Oil prices soar above $134 a barrel !!

Oil jumped nearly 9 percent to a record $139 a barrel !!

Crude oil futures have shot up nearly US$7 a barrel, extending big gains from the previous day and racing toward an all-time high after a Morgan Stanley analyst predicted prices could hit US$150 by July 4.


The U.S. unemployment rate jumped to 5.5 per cent in May - the biggest monthly rise since 1986.

Wall Street suffered its worst losses in more than two months on Friday after crude oil prices spiked over $138, an increase of nearly $11, and the unemployment rate rose more than expected.

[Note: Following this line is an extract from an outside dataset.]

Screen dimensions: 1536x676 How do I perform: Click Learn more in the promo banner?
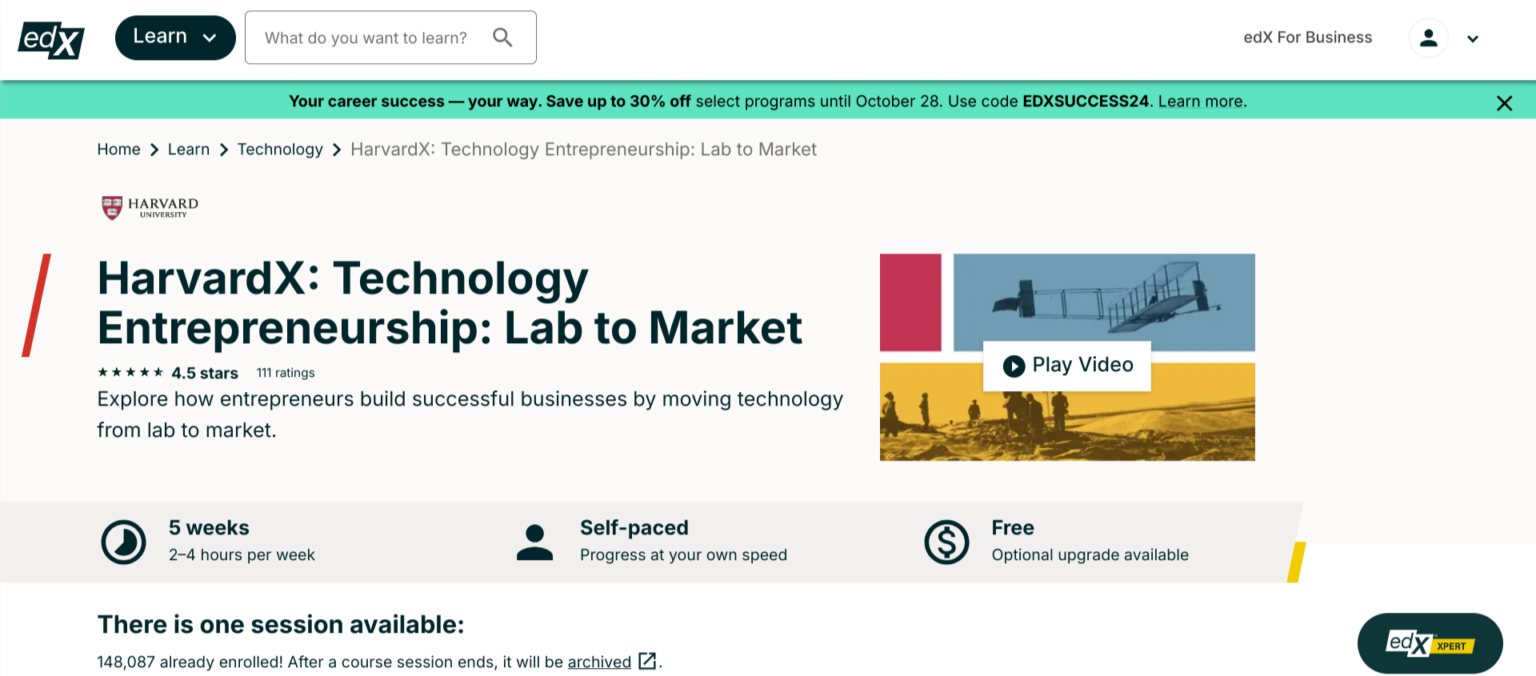tap(1200, 100)
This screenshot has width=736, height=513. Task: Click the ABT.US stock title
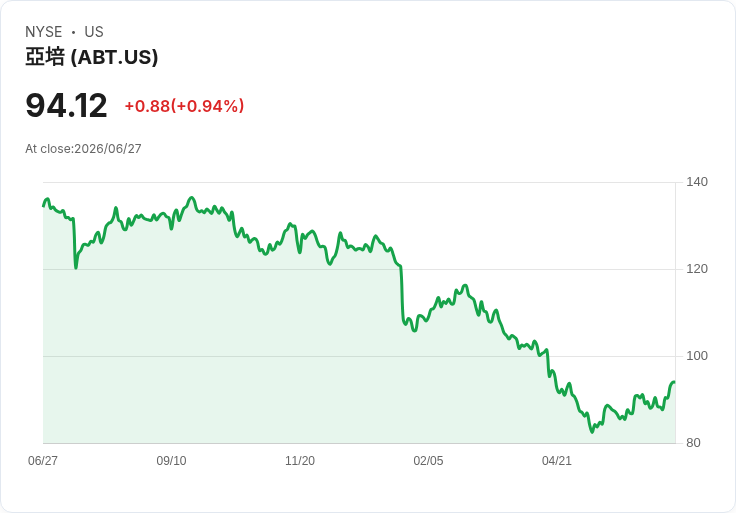[x=92, y=57]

All 30 of the stocks that make up the Dow Jones industrial average took a hit as the index dropped nearly 400 points on fears that high energy prices will extend and deepen an economic slowdown.

The Dow fell 3.13 percent, or 394.64 points, to close at 12,209.81. The broader Standard & Poor’s 500-stock index lost 43.37 points, or 3.09 percent, to 1,360.68, its lowest point in four months. The technology-laden Nasdaq composite index declined 75.38 points, or 2.96 percent, to 2,474.56.

Shares opened lower after the government reported that the unemployment rate in May increased the most in one month in 22 years. The market decline accelerated as crude oil rose steadily, closing $10.75 higher in its biggest one-day climb ever.

Oil prices surged almost 8 percent, to $138.54 a barrel after a senior Israeli politician raised the specter of an attack on Iran and the dollar fell against the euro.

“As soon as that news hit the tape, oil spiked about $6,” said David Kovacs, an investment strategist at Turner Investment Partners.

Prices were buoyed further by a report from Morgan Stanley that predicted oil would reach $150 a barrel by July 4 because of higher demand in Asia.

Could it be the beginning of another Great Depression ?

The U.S. unemployment rate jumped to 5.5 per cent in May - the biggest monthly rise since 1986.

With food and energy prices marching upward, paychecks aren't stretching as far.

Employers worried about a sharp slowdown and their own prospects, they clamped down on hiring in May, according to the Labor Department.

The unemployment rate soared from 5 per cent in April, surprising economists who were forecasting a tick-up to 5.1 per cent.

The job losses in both March and April turned out to be larger than the government previously reported. Employers now have cut payrolls for five straight months.